Петропавловская крепость находится на Васильевском острове, через Неву как раз напротив расположен Зимний дворец. В пятницу 3 ноября Бесси Битти и я, Борис («папочка») Рейнштейн и русско-английский эмигрант и корреспондент лондонской газеты «Телеграф» по имени Михайлов шли по длинному Троицкому мосту. Холодный ветер дул нам в спины. В среду выпал первый снег, и теперь Рейнштейн, вглядываясь в туманную Неву, понюхал воздух и решил, что снег должен выпасть еще. Когда я в первый раз приехал в Петроград; я мог без устали наблюдать за быстрым течением Невы под громадными мостами или слушать мягкий плеск волн о маленькие лодки в канале, когда по нему проплывала баржа. И вот уже ранняя петроградская зима наползала на нас, и вскоре можно будет услышать звон первого льда.

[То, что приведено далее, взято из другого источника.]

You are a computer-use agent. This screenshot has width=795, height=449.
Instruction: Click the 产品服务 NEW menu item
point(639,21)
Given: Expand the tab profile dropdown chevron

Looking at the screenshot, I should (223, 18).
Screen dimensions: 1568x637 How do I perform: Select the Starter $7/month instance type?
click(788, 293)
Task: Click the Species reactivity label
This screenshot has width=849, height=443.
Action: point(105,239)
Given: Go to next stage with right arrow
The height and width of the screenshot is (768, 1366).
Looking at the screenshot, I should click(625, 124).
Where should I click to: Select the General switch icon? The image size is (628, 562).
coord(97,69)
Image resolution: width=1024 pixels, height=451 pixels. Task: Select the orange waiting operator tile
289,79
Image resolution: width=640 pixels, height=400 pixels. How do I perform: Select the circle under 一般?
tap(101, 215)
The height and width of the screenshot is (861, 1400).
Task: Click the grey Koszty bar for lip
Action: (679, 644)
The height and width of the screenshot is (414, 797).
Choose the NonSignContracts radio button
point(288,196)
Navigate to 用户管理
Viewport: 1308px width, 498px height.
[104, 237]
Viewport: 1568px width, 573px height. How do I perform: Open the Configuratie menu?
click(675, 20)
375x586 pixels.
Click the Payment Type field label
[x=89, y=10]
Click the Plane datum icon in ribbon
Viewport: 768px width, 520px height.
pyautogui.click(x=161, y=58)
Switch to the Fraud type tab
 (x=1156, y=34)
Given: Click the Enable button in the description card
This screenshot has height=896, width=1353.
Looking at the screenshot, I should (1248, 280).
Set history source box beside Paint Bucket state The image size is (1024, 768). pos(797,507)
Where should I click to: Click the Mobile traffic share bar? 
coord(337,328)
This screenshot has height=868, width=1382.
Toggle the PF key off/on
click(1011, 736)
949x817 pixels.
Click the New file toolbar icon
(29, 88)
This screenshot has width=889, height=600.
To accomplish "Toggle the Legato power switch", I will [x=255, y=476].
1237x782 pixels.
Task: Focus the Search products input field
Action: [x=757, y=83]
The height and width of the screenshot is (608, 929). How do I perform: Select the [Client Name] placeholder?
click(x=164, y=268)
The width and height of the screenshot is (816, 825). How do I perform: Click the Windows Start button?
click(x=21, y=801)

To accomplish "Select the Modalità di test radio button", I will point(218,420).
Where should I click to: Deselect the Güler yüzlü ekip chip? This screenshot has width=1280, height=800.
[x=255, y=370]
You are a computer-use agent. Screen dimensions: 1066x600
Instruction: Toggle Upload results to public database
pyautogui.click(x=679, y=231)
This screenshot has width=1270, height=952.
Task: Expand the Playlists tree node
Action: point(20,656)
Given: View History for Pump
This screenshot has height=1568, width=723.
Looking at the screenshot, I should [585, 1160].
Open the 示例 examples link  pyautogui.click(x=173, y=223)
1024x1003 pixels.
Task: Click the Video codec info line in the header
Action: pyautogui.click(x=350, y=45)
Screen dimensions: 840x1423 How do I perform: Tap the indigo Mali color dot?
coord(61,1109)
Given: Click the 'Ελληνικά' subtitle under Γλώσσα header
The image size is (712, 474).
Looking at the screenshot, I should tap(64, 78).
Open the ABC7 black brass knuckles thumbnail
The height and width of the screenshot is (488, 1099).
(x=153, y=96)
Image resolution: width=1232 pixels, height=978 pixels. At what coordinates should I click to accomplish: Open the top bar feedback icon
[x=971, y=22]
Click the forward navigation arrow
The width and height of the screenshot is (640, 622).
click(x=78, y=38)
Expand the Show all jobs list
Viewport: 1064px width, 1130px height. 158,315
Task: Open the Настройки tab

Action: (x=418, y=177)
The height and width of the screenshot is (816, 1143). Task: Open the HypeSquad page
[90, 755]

К тому времени, как мы добрались до другого конца Троицкого моста, мы уже порядком замерзли и глубоко расстроились. Мы должны были навестить наших пленников, старых и новых, сидевших в Трубецком бастионе. Это был печально известный сектор тюрьмы Петропавловской крепости, самое мрачное напоминание о царизме в этом городе, где в целом очень мало царских эмблем было снято по той причине, что они так надежно и массивно были встроены в город. Построенная самим Петром Великим в 1703 году, до того, как он начал строить сам город, Петропавловская крепость содержала таких первых борцов против рабства XVIII века, как Посошков и Радищев, равно как и заговорщиков против короны, а также все нынешние революционеры – жертвы царского режима некоторое время провели в крепости.
Мы направлялись в крепость не в качестве пленников, но как комитет, которому было поручено расследовать условия содержания заключенных. Идея такого комитета возникла в городской думе. После воскресных событий на телефонной станции делегация из думы подошла к Бесси Битти и ко мне и настоятельно попросила нас послужить на этом поприще. Дума хотела проследить, насколько верны донесения о жестоких условиях и плохом обращении с бывшими членами Временного правительства, содержавшимися в Трубецком бастионе, чтобы удостовериться, на самом ли деле они испытывают тягости заключения, недостаток еды и спят в сырых, холодных, переполненных камерах. Нас заверили, что американский Красный Крест одобрил эту идею – о том, чтобы направить корреспондентов расследовать это дело.
Поговорив накануне об этом с Рэймондом Робинсом, мы убедились, что это правда. Поэтому днем мы встретились с комиссаром тюрьмы Александрой Коллонтай, весьма элегантной и эрудированной дамой, владевшей множеством языков. Несмотря на ее обманчиво мягкую внешность с безмятежными серыми глазами и каштановыми волосами, подернутыми сединой, она была яростным, как тигрица, агитатором и сжигала словами классовых врагов. Мы видели ее, такую напряженную и гибкую, когда она на платформе в Выборге выступала перед рабочими и солдатами. «Предательница своего класса» – так гневно назвала ее представительница старой аристократии, с которой мы познакомились в вестибюле отеля «Астория». Коллонтай удостоилась чести находиться среди главных большевиков, которых полиция разыскивала в июле, она была арестована и помещена в тюрьму вместе с Троцким, Луначарским и другими. Пока мы разговаривали, она пила мелкими глотками чай, ела черный хлеб с маслом и на наши вопросы относительно планов ее министерства удивленно отвечала:
– Господи, да нет у меня никаких планов. Если я стану министром, я буду такой же глупой, как все другие министры.
(Позже она была назначена послом в Швецию и Норвегию. А еще позже – в Мексику. Коллонтай была единственной из ведущих большевиков, кто поднялся на защиту Ленина в апреле, когда он зачитал свои Апрельские тезисы на собрании большевиков и меньшевиков.)
Всего примерно 250 заключенных были брошены в тюрьму после падения Зимнего дворца. Юнкера, арестованные во время столкновений в офицерских училищах, на телефонной станции и во время многочисленных рукопашных боев, которые захватили город 29 октября, были отправлены в Петропавловскую и Кронштадтскую крепости. Этот приток существенно сократил запасы еды, хранившиеся в крепостях, где после Февральской революции среди заключенных было лишь несколько представителей царского режима. (Многие большевики, сидевшие в тюрьме после июльских событий, были освобождены Октябрьской революцией.)
Кроме одной камеры, которая нам показалась переполненной, мы доложили, что камеры «сухие, чистые, теплые, просторные, сравнительно хорошо вентилируемые, оборудованные современными санитарными принадлежностями и в целом находятся в гораздо лучшем состоянии, чем большинство американских тюрем, которые были нам известны».